10.- La Trilogía de Nueva York se mueve en ambos paradigmas. Según la cuarta de forros, estamos ante una “reinvención del género policíaco” y una “relectura posmoderna con tintes metafísicos”. Quizá… Más allá de que hay una trama policiaca (persecuciones, desapariciones, crímenes), el libro parece más una radiografía de los anhelos, frustraciones y angustias del gremio literario. Vayamos por partes. En “Ciudad de Cristal” nos encontramos con un escritor de novelitas de misterio que, tras recibir una llamada en mitad de la noche y ser confundido con un detective, acepta el caso de proteger a un joven tartamudo (casi beckettiano) que es perseguido por su padre. Un antiguo maestro de teología de Columbia que quiso aprehender la lengua adánica privando a su hijo de cualquier contacto social, encerrándolo en una habitación durante diez años. En “Fantasmas”, un escritor fracasado contrata a un detective para que vigile a otro y le mande reportes de todos sus movimientos, cuando ese “otro” es el mismo escritor fracasado. El detective lo advierte, pero en lugar de abandonar el caso, persiste aún a pesar de que sabe que eso lo llevará a la ruina.
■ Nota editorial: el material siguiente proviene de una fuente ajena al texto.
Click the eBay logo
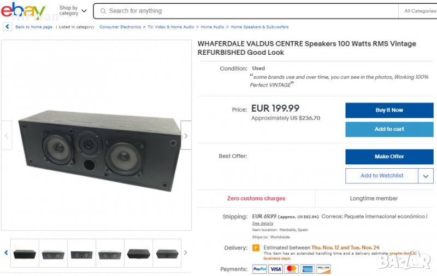This screenshot has height=276, width=437. pos(23,10)
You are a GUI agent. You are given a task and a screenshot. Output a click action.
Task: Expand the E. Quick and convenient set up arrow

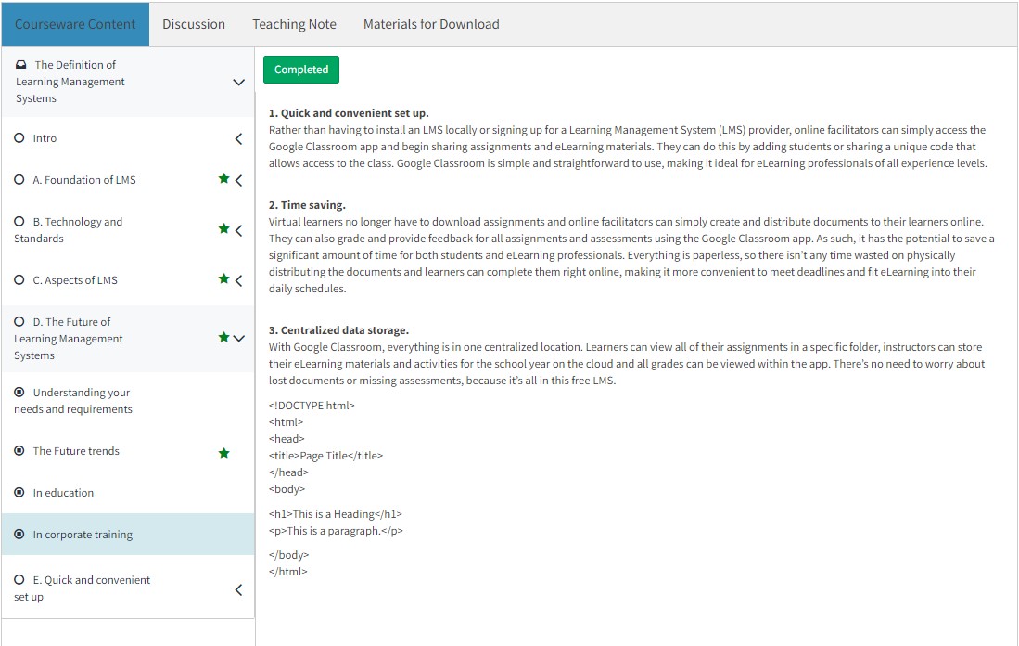[238, 589]
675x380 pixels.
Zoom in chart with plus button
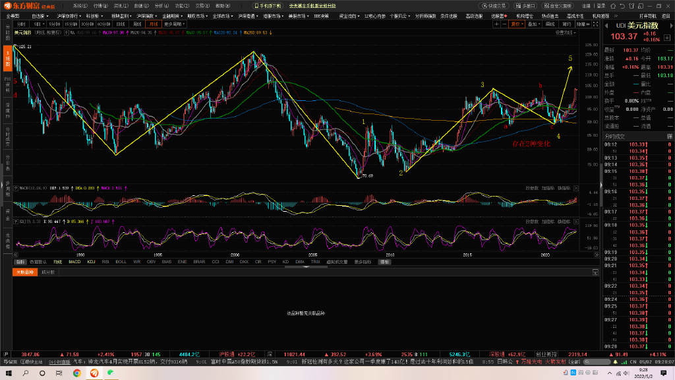[496, 24]
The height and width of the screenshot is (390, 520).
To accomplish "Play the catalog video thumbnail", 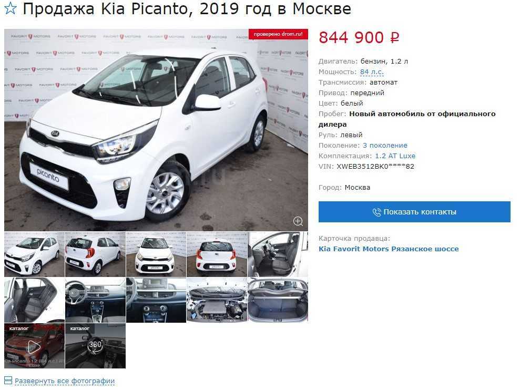I will 35,346.
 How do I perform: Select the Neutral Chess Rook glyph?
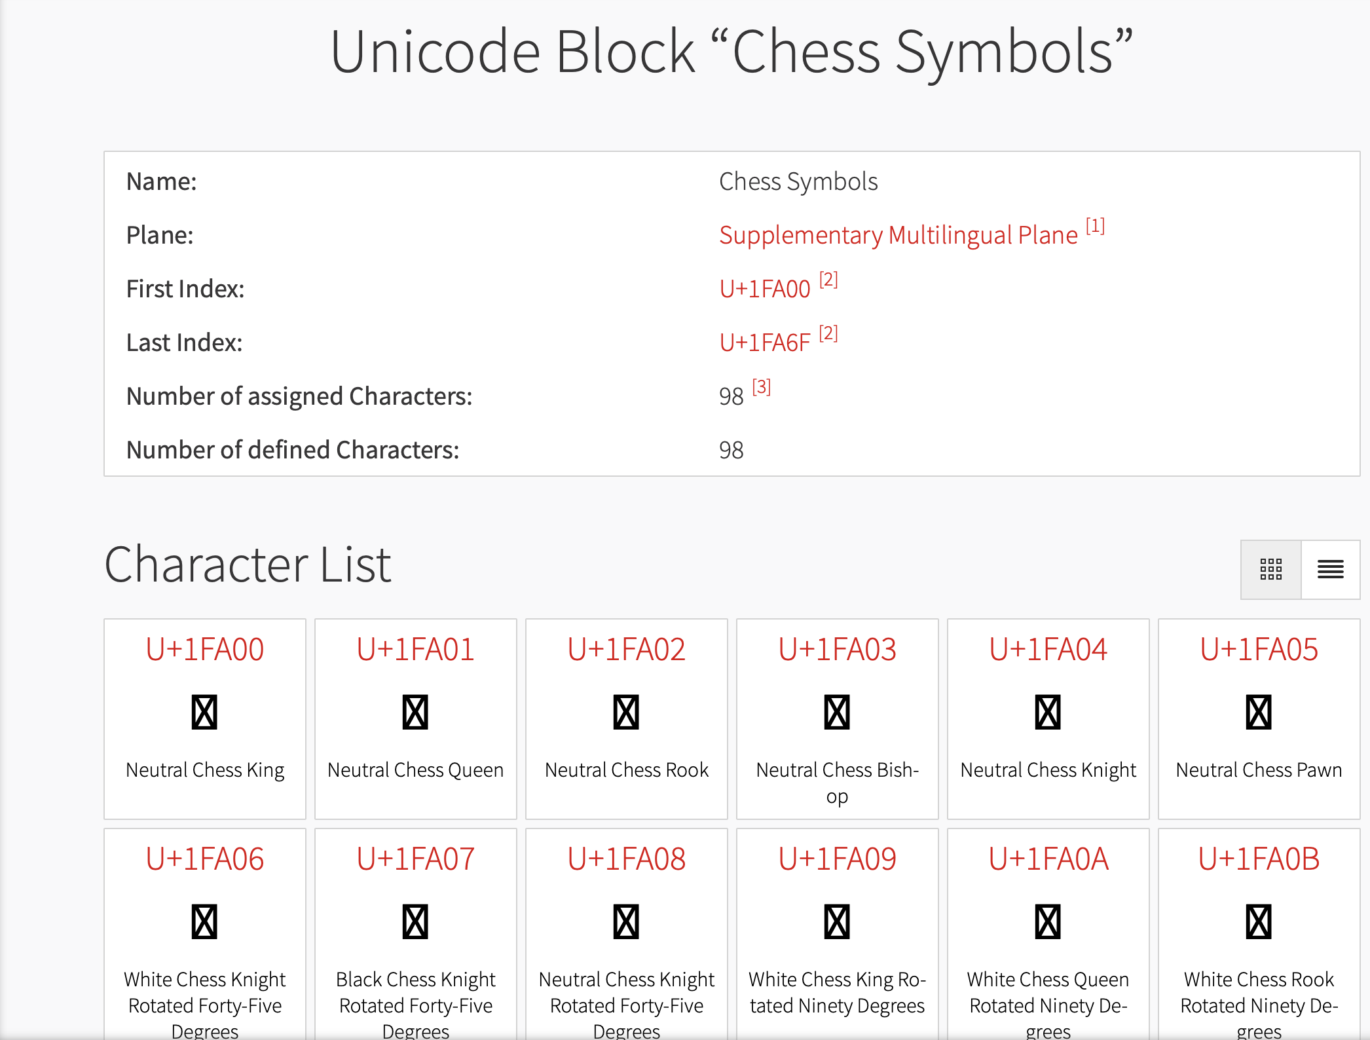tap(626, 713)
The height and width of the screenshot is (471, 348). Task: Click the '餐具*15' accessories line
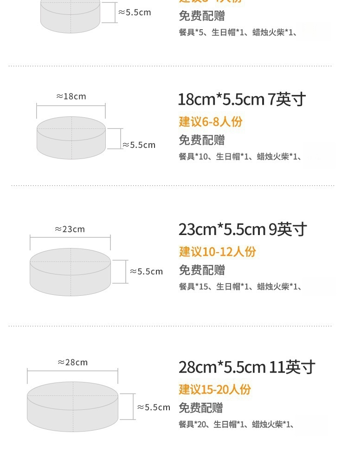pyautogui.click(x=240, y=286)
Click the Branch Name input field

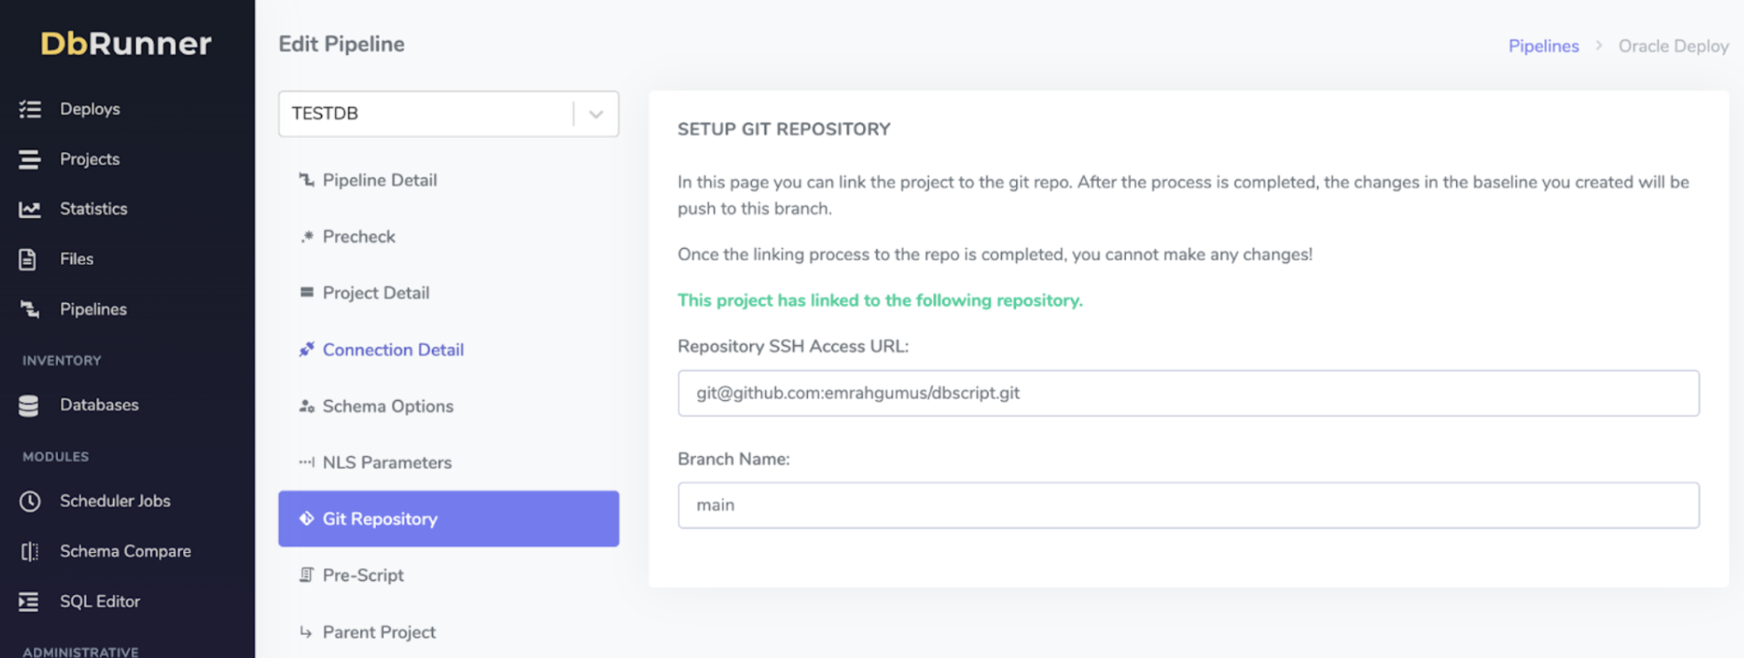pyautogui.click(x=1188, y=505)
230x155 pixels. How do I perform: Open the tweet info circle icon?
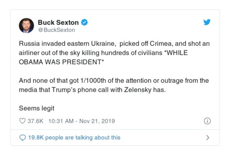[207, 121]
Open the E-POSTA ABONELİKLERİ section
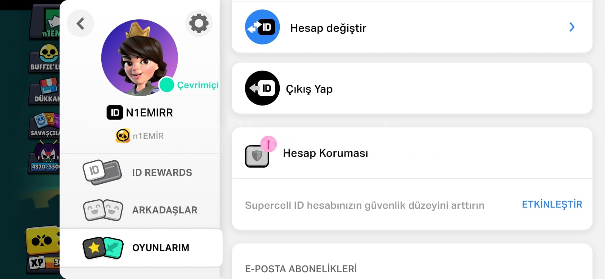The image size is (605, 279). tap(301, 269)
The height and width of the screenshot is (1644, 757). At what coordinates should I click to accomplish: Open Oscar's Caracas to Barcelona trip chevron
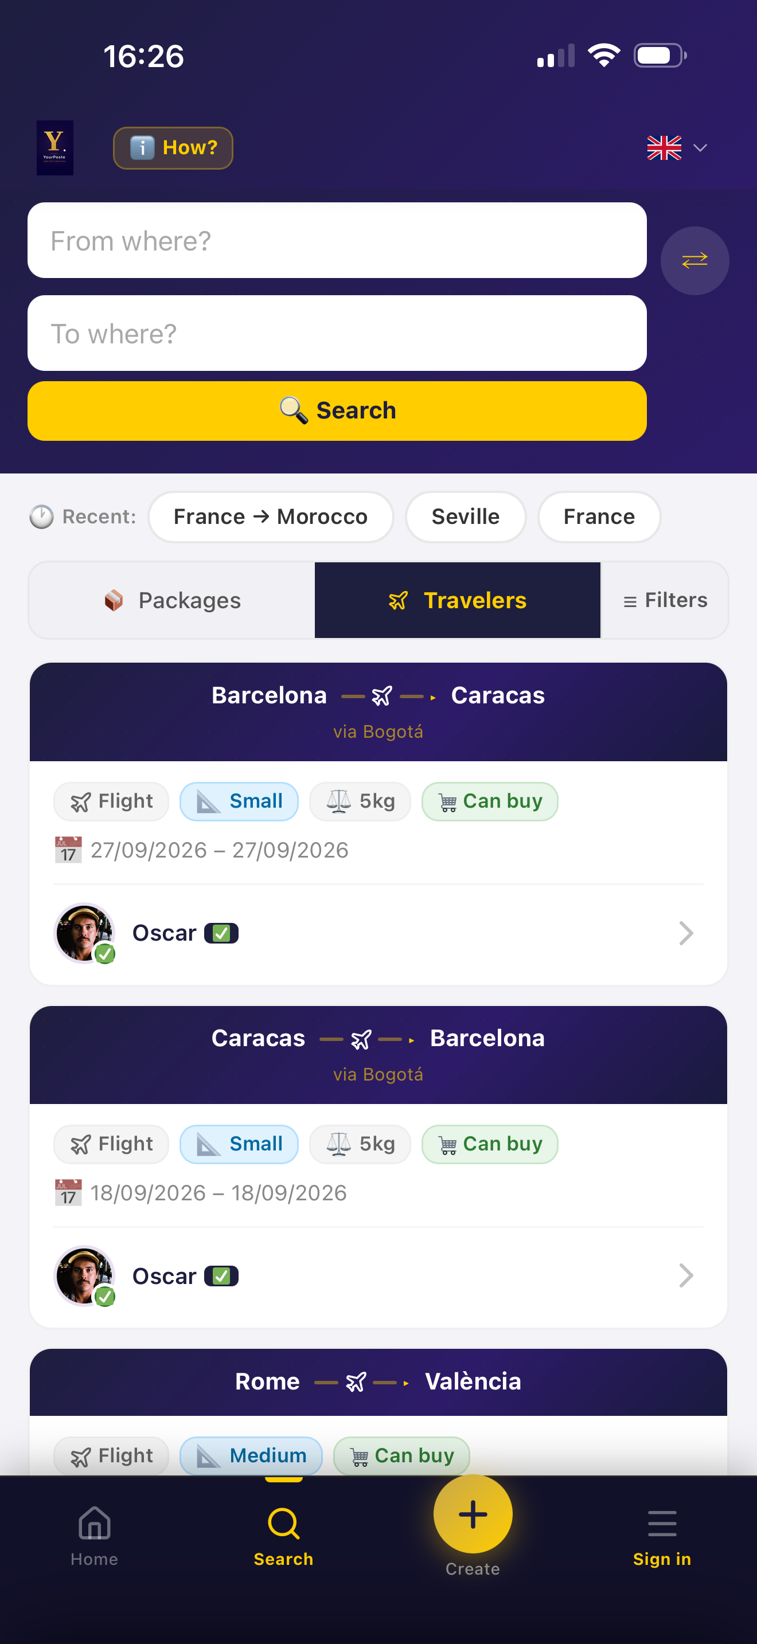click(x=686, y=1276)
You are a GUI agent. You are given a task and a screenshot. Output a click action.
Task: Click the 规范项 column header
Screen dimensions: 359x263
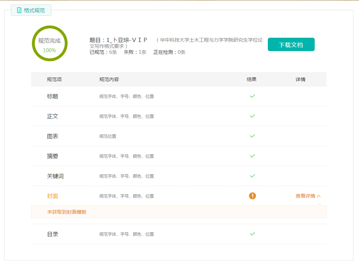coord(54,79)
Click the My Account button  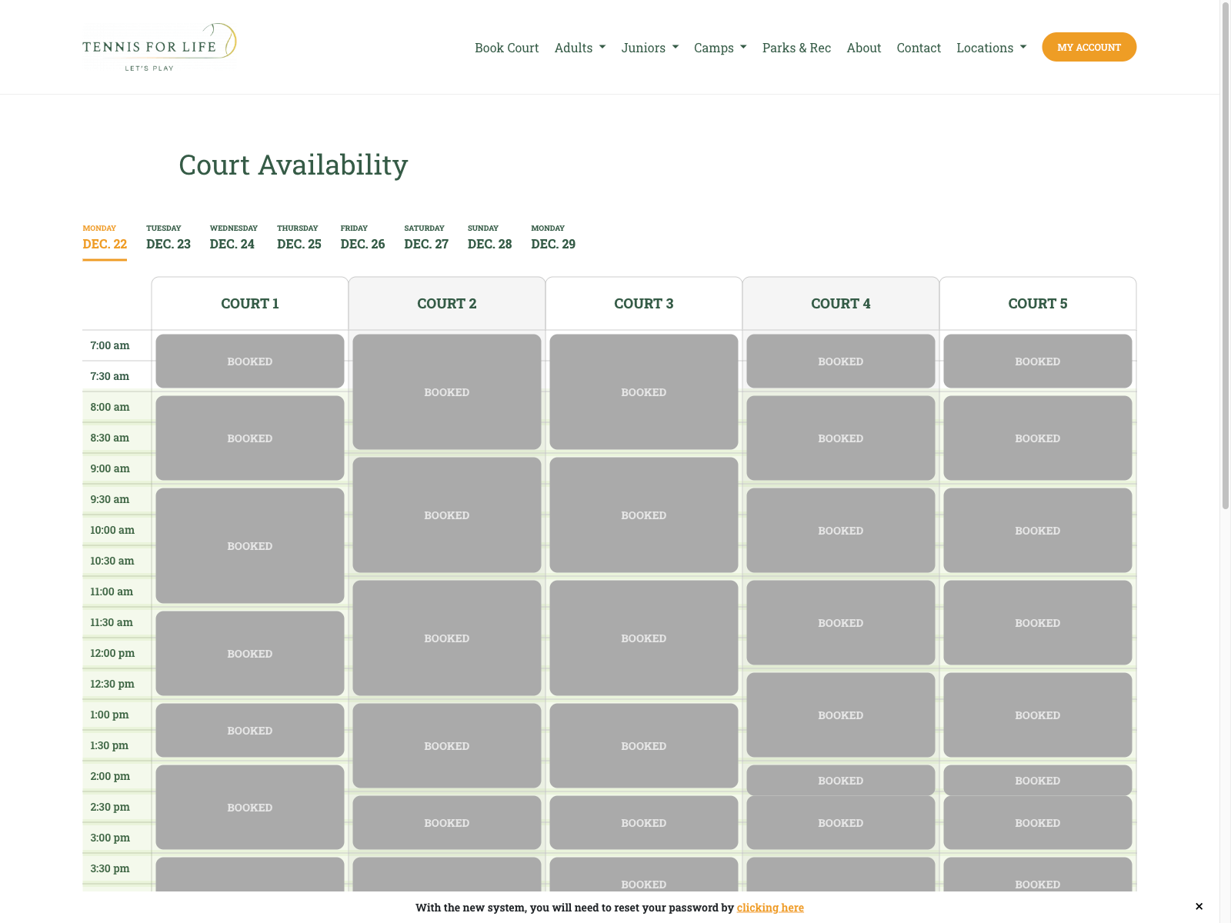1089,47
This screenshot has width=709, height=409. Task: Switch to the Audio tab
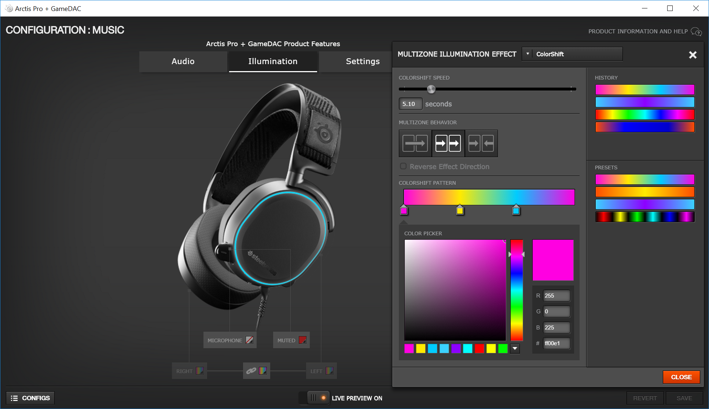click(184, 61)
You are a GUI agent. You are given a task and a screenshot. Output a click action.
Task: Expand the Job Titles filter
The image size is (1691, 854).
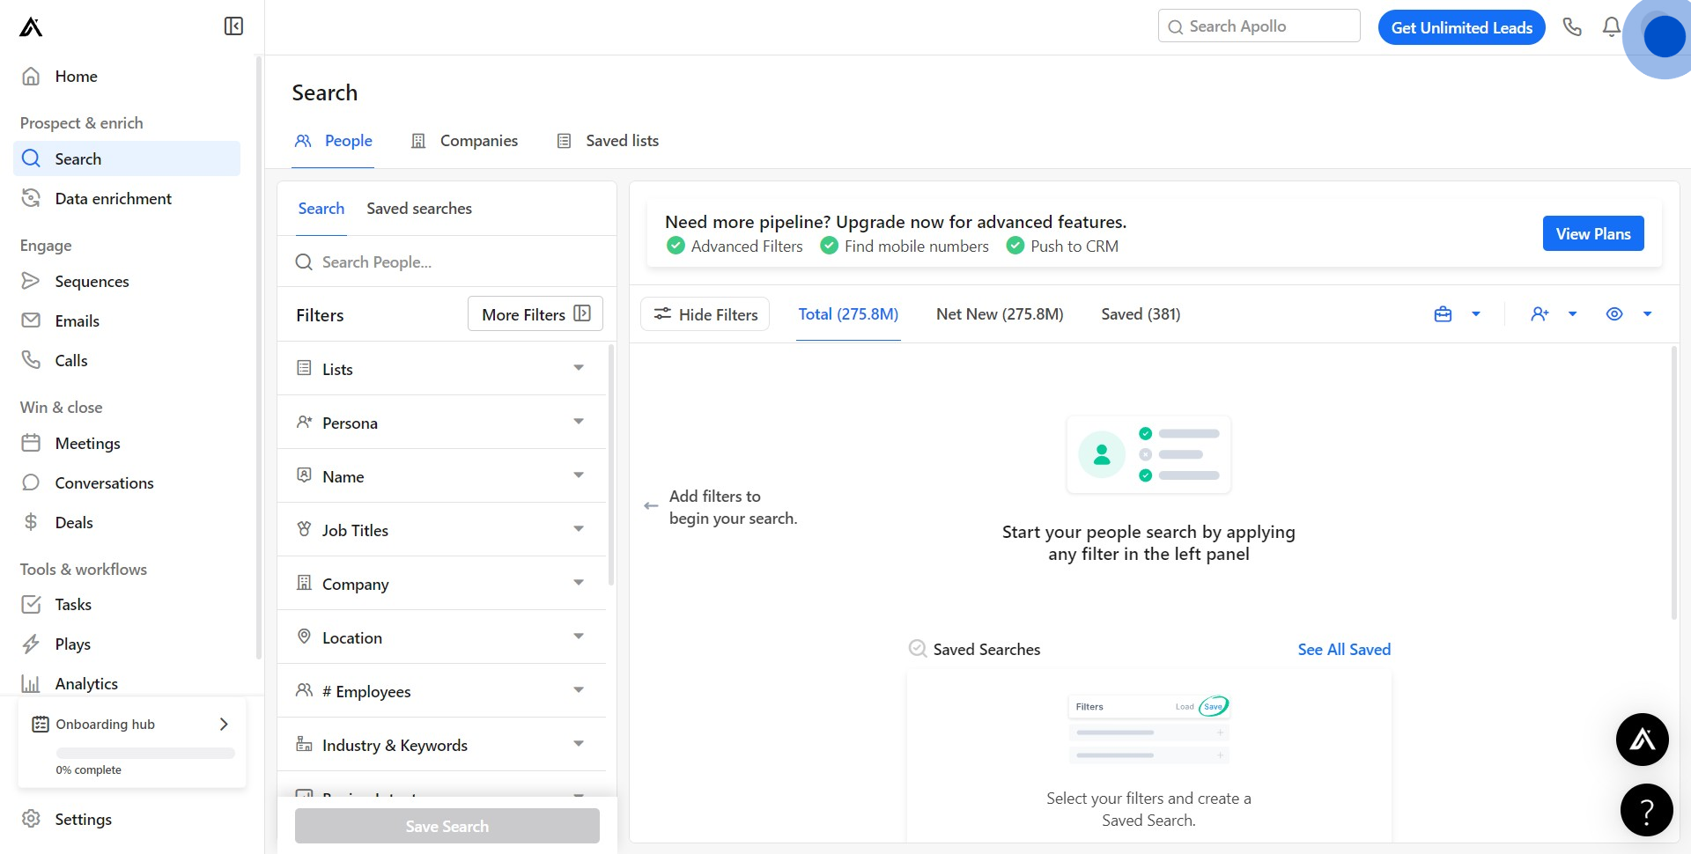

En “La habitación cerrada”, un crítico literario acepta convertirse en albacea de la obra maestra de un escritor desaparecido, viejo amigo de la infancia. En la medida que va organizando y publicando las obras de su antiguo amigo, advierte que poco a poco va cayendo en una trampa.

La trilogía de Nueva York de Paul Auster
La trilogía de Nueva York de Paul Auster

11.-De un tiempo para acá, se puede advertir un exceso de libros de “formación”, de “transición”, de “revelación”. El “yo” como mártir. Ese momento en que el joven se libera de la opresión de su entorno (patriarcal, ignorante, hostil) y se convierte en escritor. Accede a un supuesto estadio superior donde su ser se revela en toda su magnitud. El nacimiento del artista. Eso que la lengua alemana (siempre atenta a la histeria especulativa del espíritu burgués) llama Künstlerroman. Por el contrario, Auster, con La trilogía de Nueva York ensaya la antítesis del género. En lugar de hablar de la conversión inicial, habla de la conversión final. ¿Qué pasa cuando un escritor ya no soporta ser escritor? O también, ¿qué pasa cuando un escritor reconoce que en verdad no ha podido convertirse en escritor? Lo más fácil es desertar. Soltar la pluma. Escupir improperios contra el sistema en turno y regresar a la vida “común”, normativa, el éxtasis alienante de las buenas costumbres.

Sin embargo, los personajes de La trilogía no desertan tan fácil. Se saben superiores. Se saben inteligentes. Se saben agudos. Por lo tanto, sospechan que quizá la literatura es un género artístico demasiado estrecho. Su genio sólo puede manifestarse a través del horror. En ese sentido, los escritores torturados de La trilogía de Nueva York parecen herederos de los miembros que conforman el club de Del asesinato considerado como una de las bellas artes. En “Fantasmas” vemos cómo el escritor tortura al detective que lo sigue no haciendo otra cosa más que leer Walden de Henry David Thoreau. El detective, ante la falta de pistas, se compra su propio ejemplar de Walden y trata de resolver el caso a partir de las reflexiones del libro. En “La habitación cerrada”, la identidad del crítico es anulada por la identidad de su amigo escritor. No sólo vive de las regalías de sus libros, sino que se ha casado con su esposa, adoptado a su hijo y escribe su biografía. La gente lo confunde con él. Ya no sabe reconocerse a sí mismo. Es decir, la literatura como arma. Ante la imposibilidad de escribir, optan por urdir una compleja trama policiaca-mortal. Los roles de la víctima y el verdugo no cesan de intercambiarse. Los límites entre el perseguidor y el perseguido se revuelven. Una fina arquitectura tanática. Una suerte de novela-suicidio ritual que, efectivamente, “reinventa el género policíaco”.